Pet Dental Care
Your pet's world revolves around its mouth.
Dental hygiene is a very important component of your pet's overall health. Dental disease, caused by tartar buildup, affects liver and heart function, digestion, and general comfort level. It can also lead to infection, with bacteria able to enter the bloodstream from the gums and travel throughout the rest of the body.
We recommend yearly dental exams for most pets, and we have a state-of-the-art dental X-ray machine that helps us determine the best course of action for your pet's teeth. Our excellent dental cleaning tools and skilled professionals can help treat dental disease and prevent it from occurring in the first place. Clean teeth won't just benefit your pet. Abnormal breath -- a very common sign of dental disease -- isn't very pleasant for the owner, either!

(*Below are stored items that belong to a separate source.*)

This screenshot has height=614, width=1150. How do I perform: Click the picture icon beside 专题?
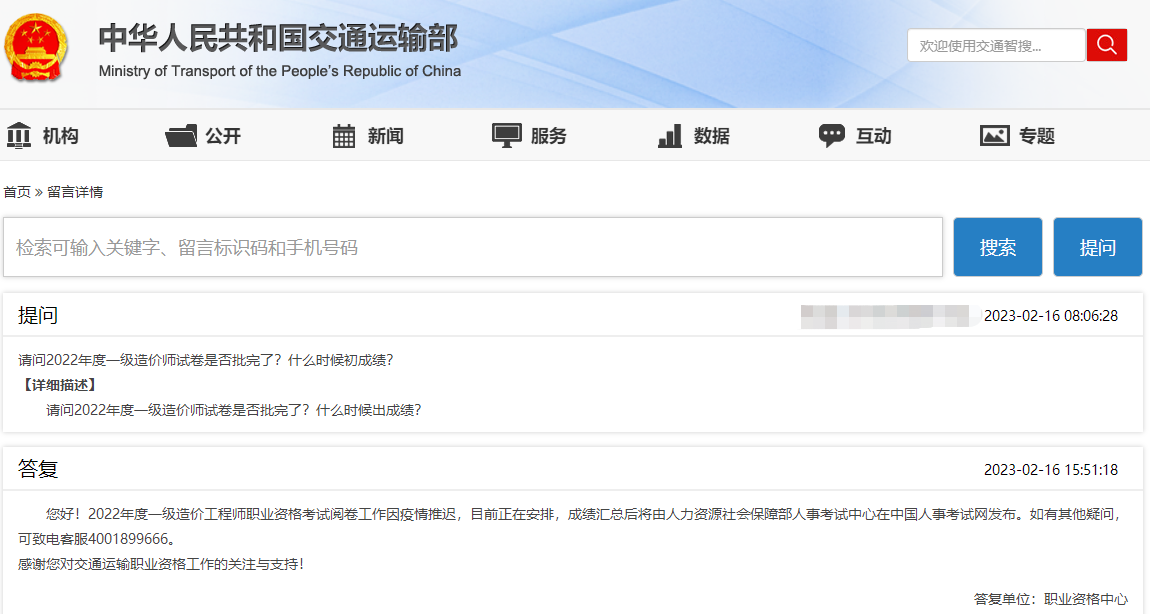pos(993,134)
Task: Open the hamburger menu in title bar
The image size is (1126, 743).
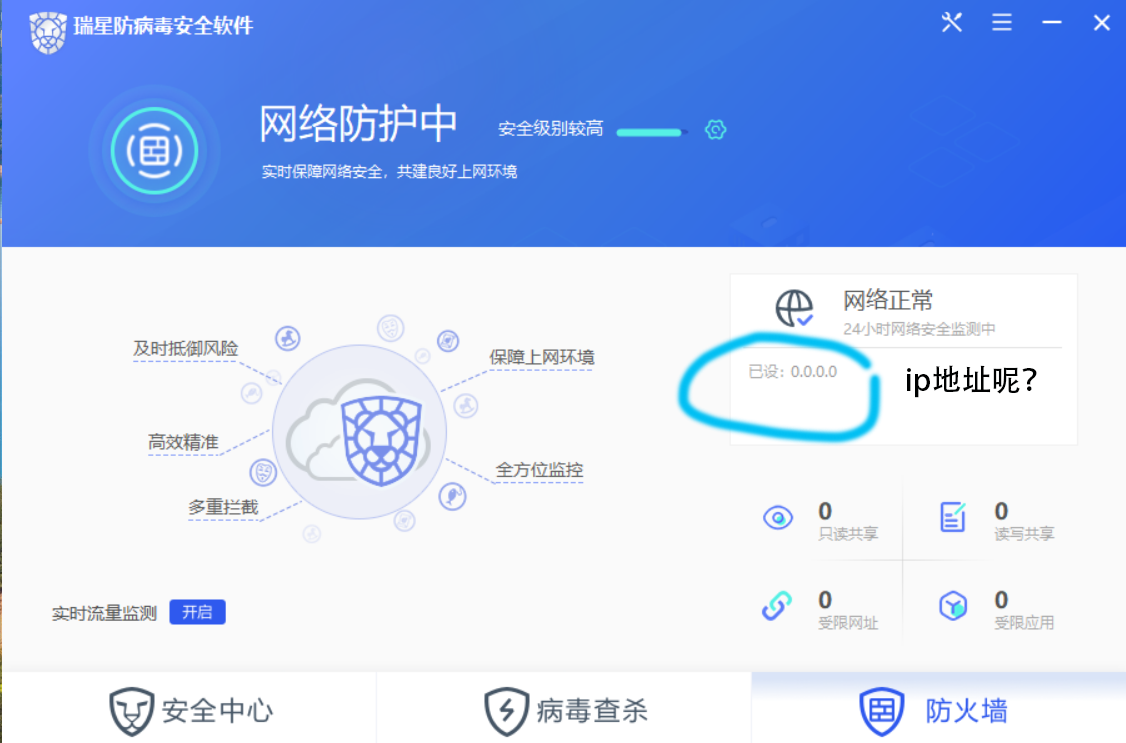Action: point(1002,22)

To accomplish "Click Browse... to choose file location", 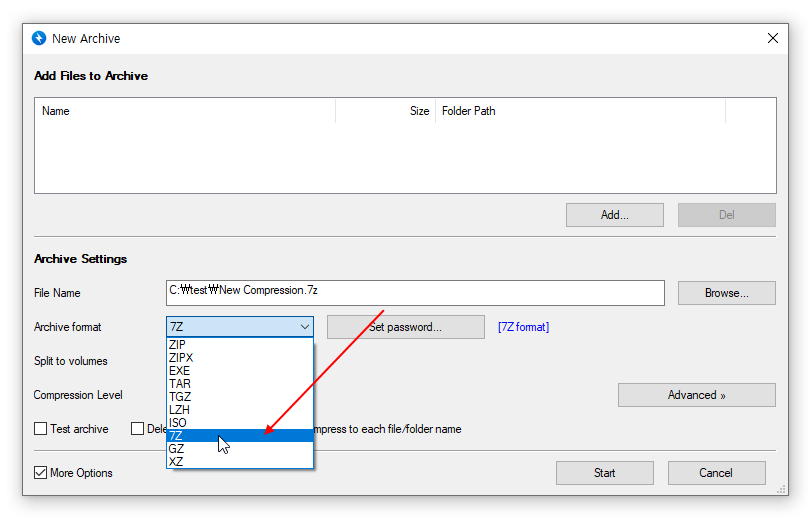I will click(x=726, y=293).
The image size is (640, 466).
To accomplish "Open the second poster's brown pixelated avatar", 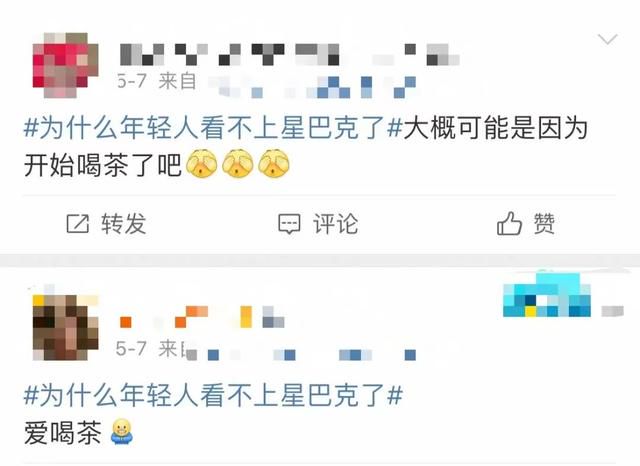I will tap(65, 326).
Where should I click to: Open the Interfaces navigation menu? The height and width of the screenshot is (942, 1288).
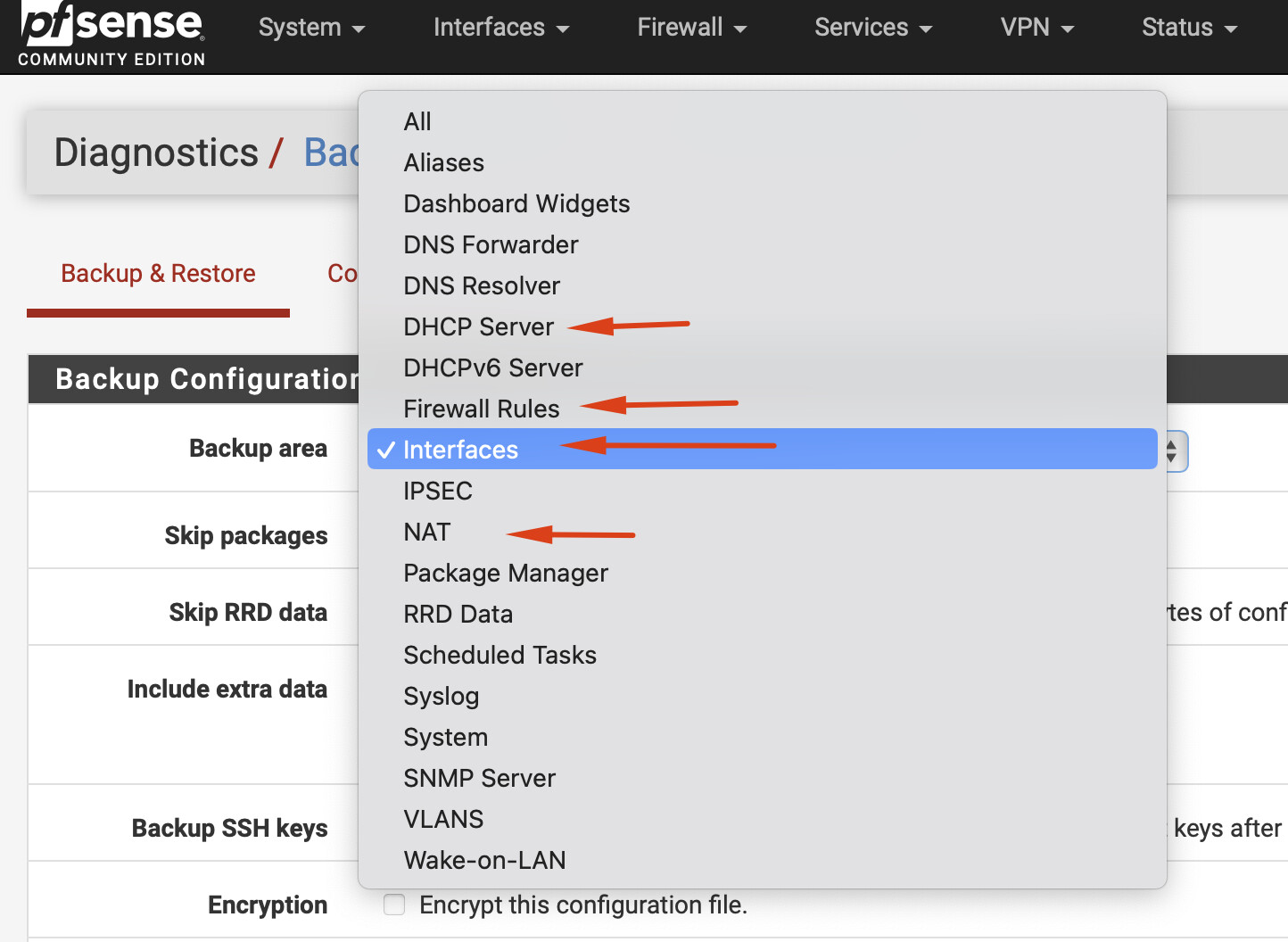(x=500, y=28)
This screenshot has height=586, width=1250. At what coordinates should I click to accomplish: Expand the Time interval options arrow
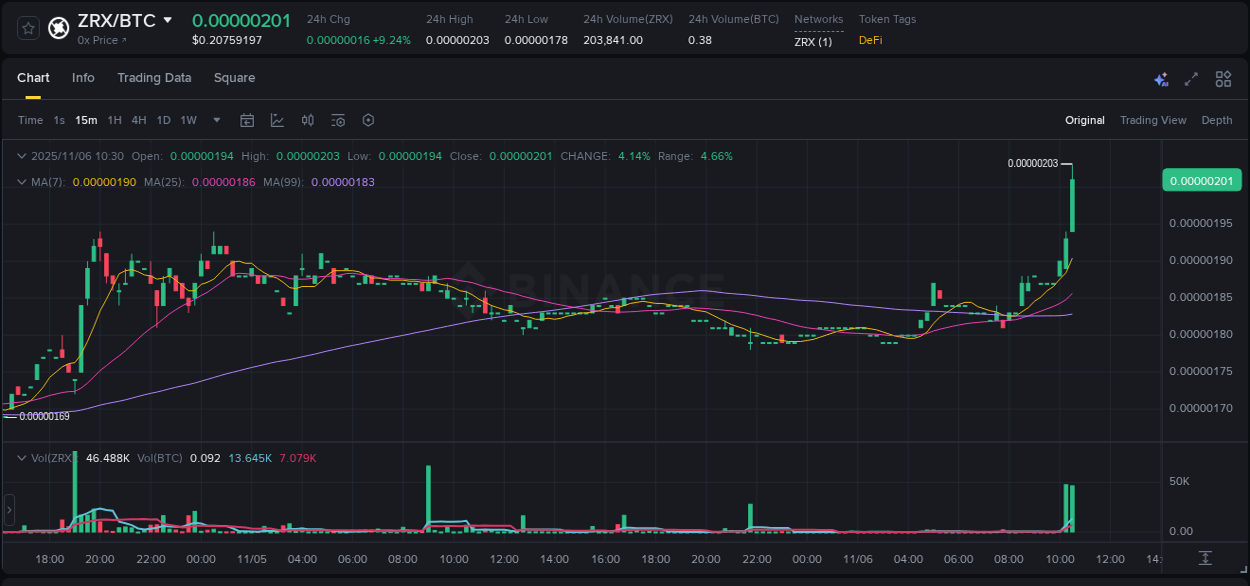[216, 120]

At Liberty Animal Hospital, your pet is fully anesthetized for dental procedures, as they tend not to listen when we say "Open up and say AHHH!'
All teeth are scaled with an ultrasonic scaler to remove plaque and tartar from the crown of the tooth as well as from underneath the gum line. We take full mouth x-rays to assess dental health underneath the gums. This is especially important because even if a tooth looks normal, it may be hiding disease under the gum line that we would not be able to see without x-rays. At this point, we chart the teeth to note what teeth are diseased and may need to be extracted to better the dental health of your pet going forward. After any diseased teeth are removed, we polish all of the teeth to remove any fine marks that may be left by the ultrasonic scaler. Your pet may need to go home on antibiotics to prevent infection, and also may need to go home with some pain medications if there were extractions performed.
At Liberty Animal Hospital, our veterinarian will discuss with you the treatment option that best fits the lifestyle of your pet, along with other factors that will help in recovery and early return to function.
Wild relatives of dogs and cats are programmed not to show any signs of weakness. If they do, they are moved down the ladder of seniority and singled out by predators.
Our domesticated dogs and cats behave in the same manner. They tend to hide their pain, and this is particularly true when they are suffering from dental disease.
Signs of dental pain typically come on very gradually, and owners frequently associate the pet's behavior with "just getting older." Dental disease is a very common reason for a pet to act older.
For years, the standard of care in veterinary dentistry was to remove the tartar (also called "calculus") both above and below the gum line by scraping, and to extract any teeth that were loose in their sockets.
This approach to care fails to address most painful but treatable problems present in your pet's mouth. Loose teeth have likely been diseased for years! It is much better to find and treat dental problems before extraction is required.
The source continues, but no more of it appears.